The result?  It turns out I was calling the update function of the music engine (ggsound) before ever calling the initialization function of the library.  Ok, that's bad.  But why would it work on hardware and Mesen but not fceux?  Suddenly it occurred to me.  Mesen and hardware start up with mostly random values in ram.  Fceux starts with zeros. I'm sure that some branch somewhere in the music engine branches on zero, and breaks.  The chance of that piece of memory being 0 in Mesen or hardware are just 1 in 256. So I never saw it crash on those platforms.

That said, I still have no idea why it didn't happen until I added one more room to the game. Probably some dark voodoo. I don't want to know.

Saturday, July 20, 2019

Prep for testing

My goal is to have the first area of the game ready for a few folks to sanity check and test for me soon. The goal of this first round of testing is just to make sure I'm not completely off-track. Does it actually run properly for other humans? Is it playable? Is the difficulty completely out of wack? What about the controls?

That means that before I hand it over to folks I need to add just enough polish on everything that it's not a frustrating experience.
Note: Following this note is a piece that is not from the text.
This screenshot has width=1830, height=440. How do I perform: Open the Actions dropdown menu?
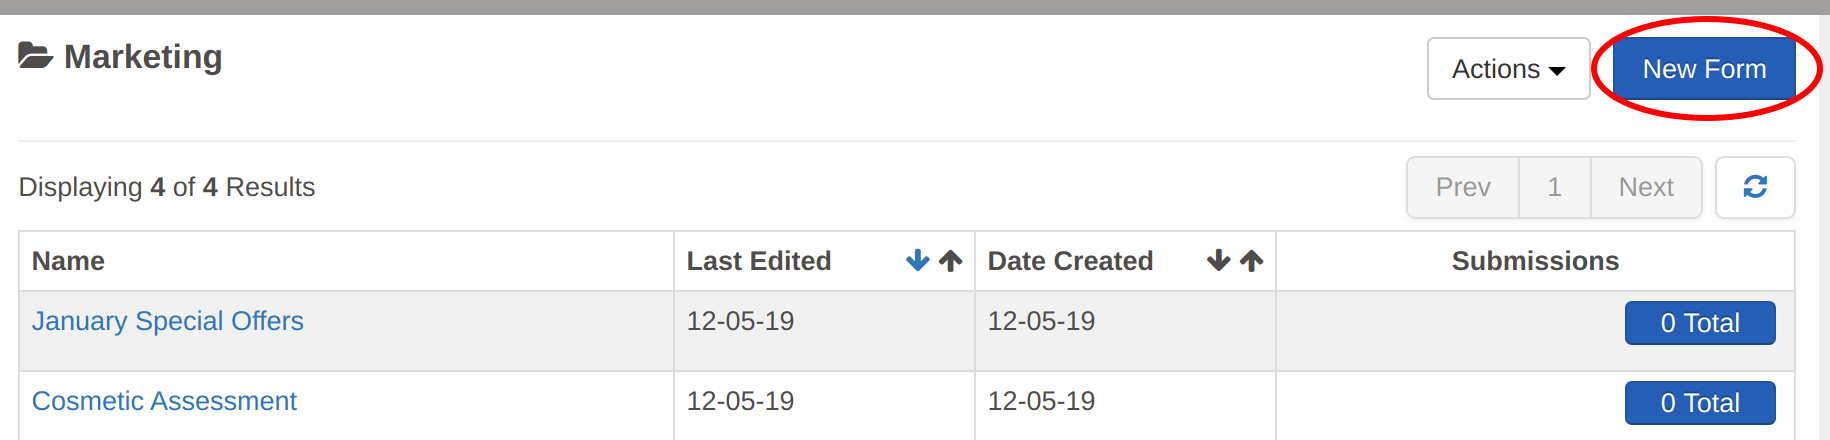[1508, 69]
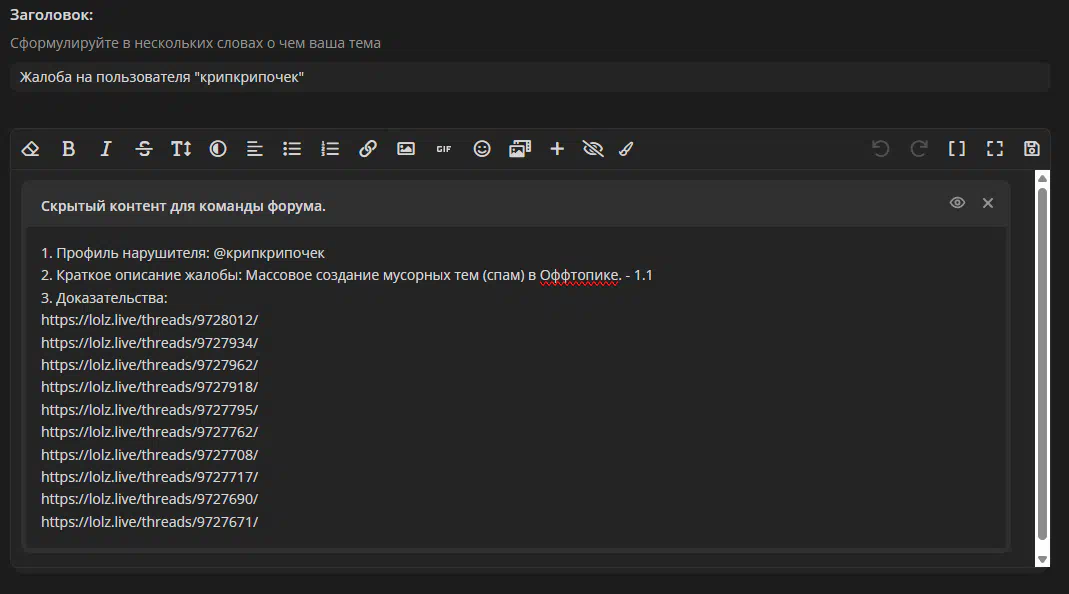Click the insert link icon
This screenshot has height=594, width=1069.
[368, 149]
There are tons of things that aren't done, but that's ok. It just needs to be enough that you get to experience the game properly.
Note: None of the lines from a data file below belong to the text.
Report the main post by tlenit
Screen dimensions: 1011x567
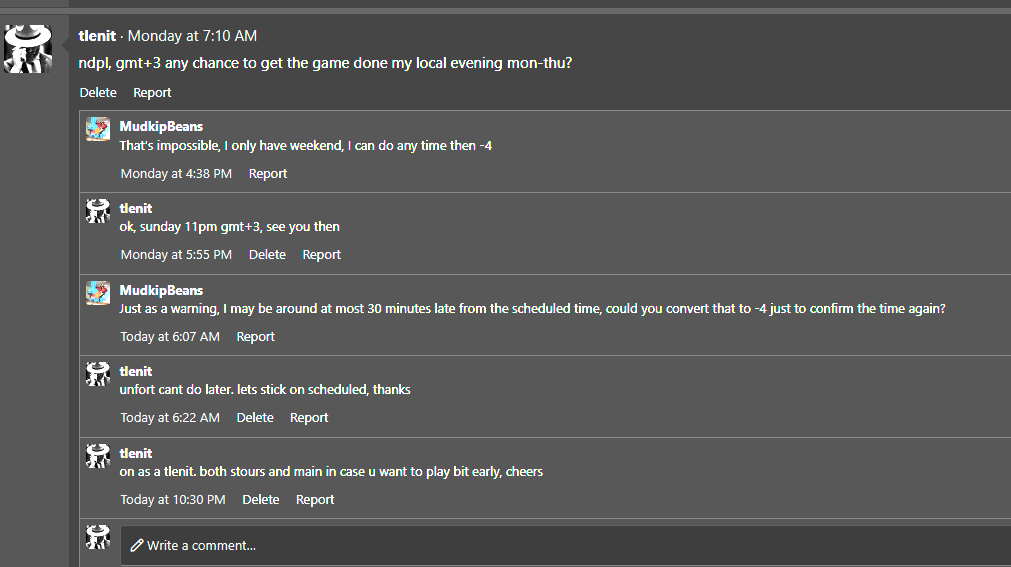pyautogui.click(x=152, y=92)
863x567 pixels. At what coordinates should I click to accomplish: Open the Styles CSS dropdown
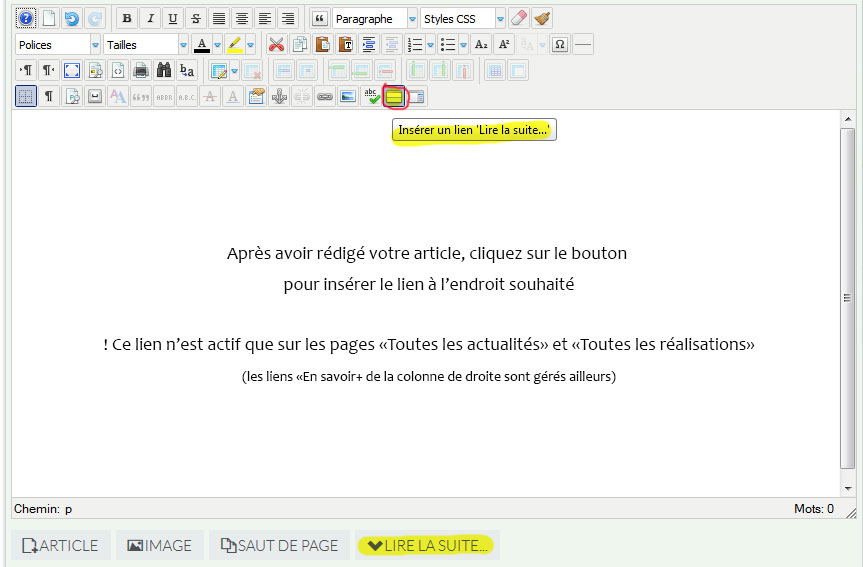pyautogui.click(x=500, y=19)
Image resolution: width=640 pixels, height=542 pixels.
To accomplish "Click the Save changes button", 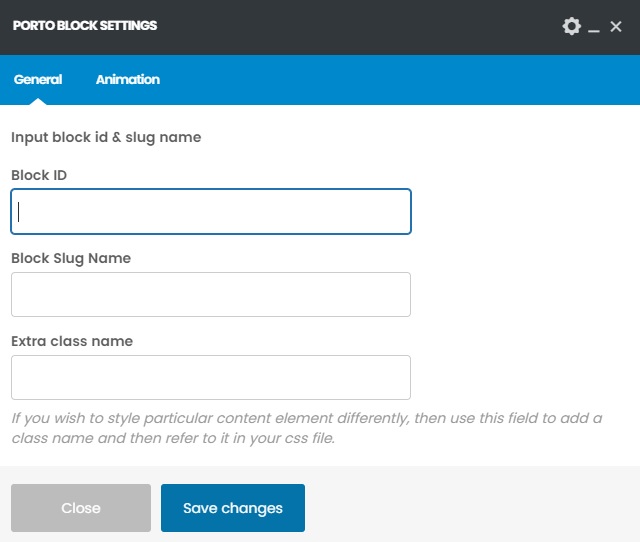I will coord(232,508).
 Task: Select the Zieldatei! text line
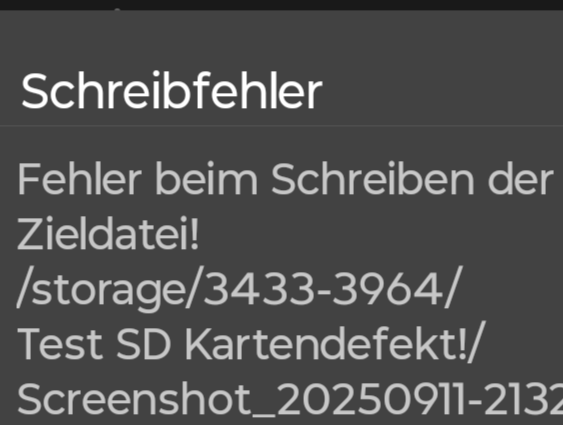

I've been playing through the first area a few times to make sure if feels ok to play to me. It's not very big -- only about 20 different rooms. But that's enough to take a few minutes exploring. And enough to get frustrated by if it doesn't play well. I've already had to change a few rooms that ended up being annoyingly hard.

The other thing that I spent some time on was getting saving/loading working. I fully expect my testers to die a couple times, even this early. I don't want them to have to start completely over every time they die, which means getting game saves working. I have another blog post I need to write about how flash saves work on the mapper I'm using. But I had that part working. What I didn't have working was everything that interacts with actually saving: What happens when you die? How do you load a saved game? How do you start over instead of continuing from your saved game? Does everything get loaded properly when you resume (answer: NO)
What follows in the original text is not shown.